■ **Task input**
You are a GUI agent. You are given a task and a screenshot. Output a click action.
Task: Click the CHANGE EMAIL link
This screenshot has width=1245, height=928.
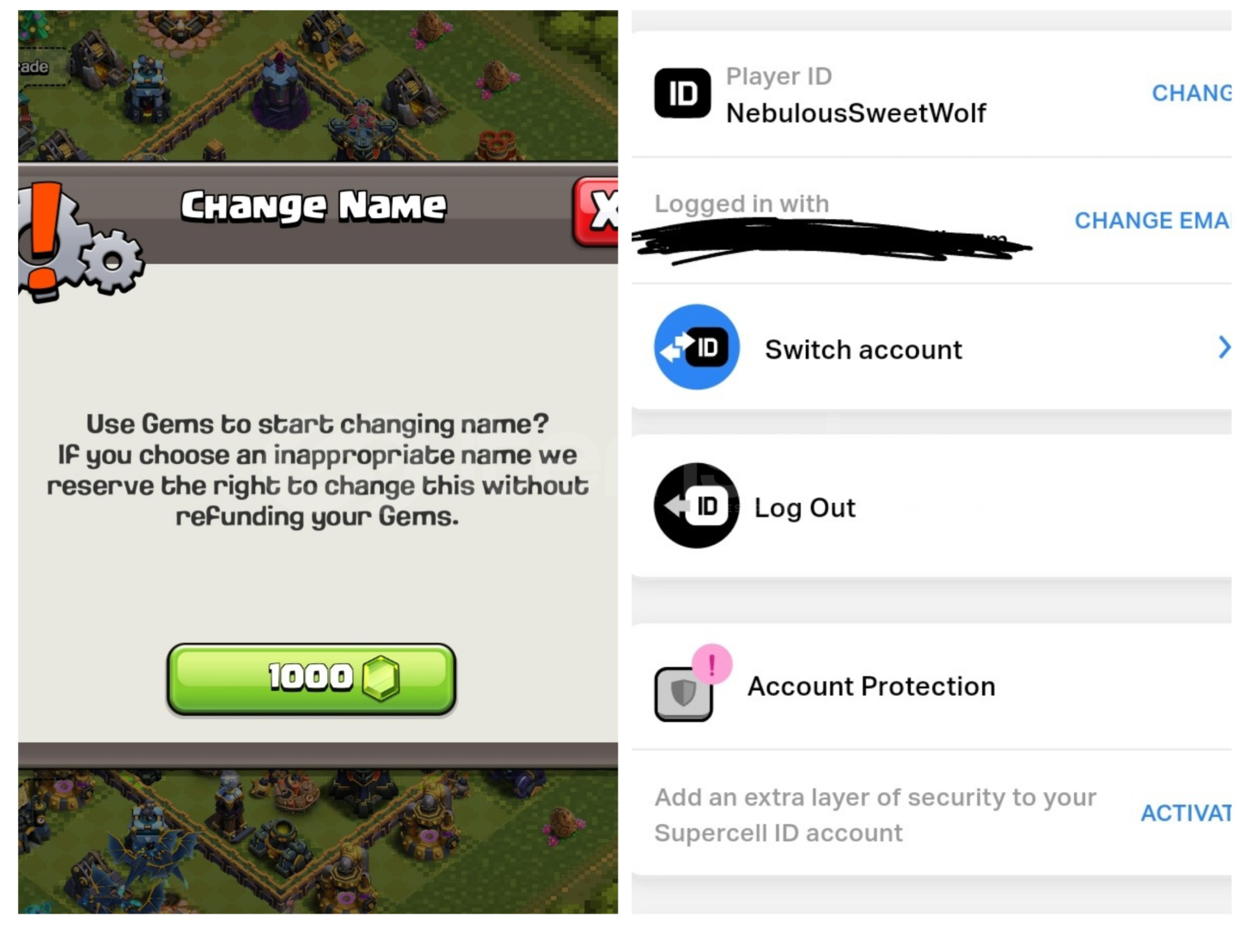point(1152,221)
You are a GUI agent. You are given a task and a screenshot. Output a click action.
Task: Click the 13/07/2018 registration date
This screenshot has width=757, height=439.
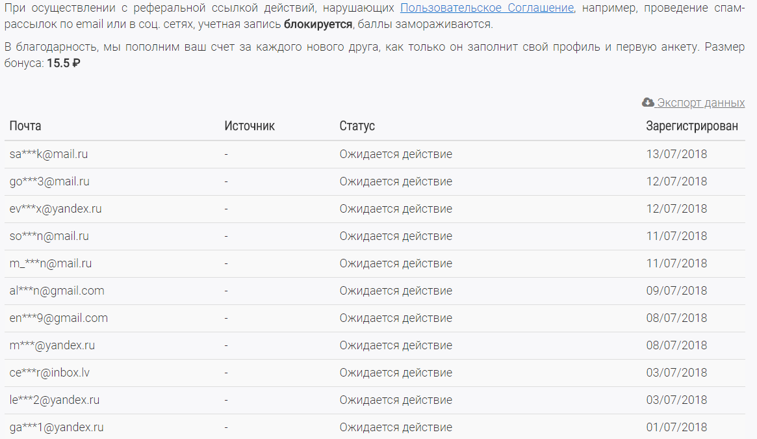click(x=676, y=154)
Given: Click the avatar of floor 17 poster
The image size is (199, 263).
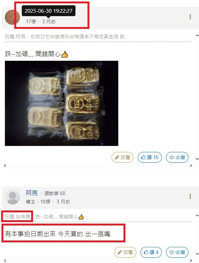Looking at the screenshot, I should (x=12, y=17).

■ **What you have to do**
Please output the lines from the line that holds "This screenshot has width=1245, height=928." through the final line of the material above, both included. Each line must match exactly, and pictures must be excluded.

■ **Completed task**
This screenshot has width=1245, height=928.
point(1152,221)
You are a GUI agent. You are given a task and a screenshot. Output a click action.
Task: Click the 13/07/2018 registration date
This screenshot has width=757, height=439.
click(x=676, y=154)
Given: Click the avatar of floor 17 poster
The image size is (199, 263).
Looking at the screenshot, I should (x=12, y=17).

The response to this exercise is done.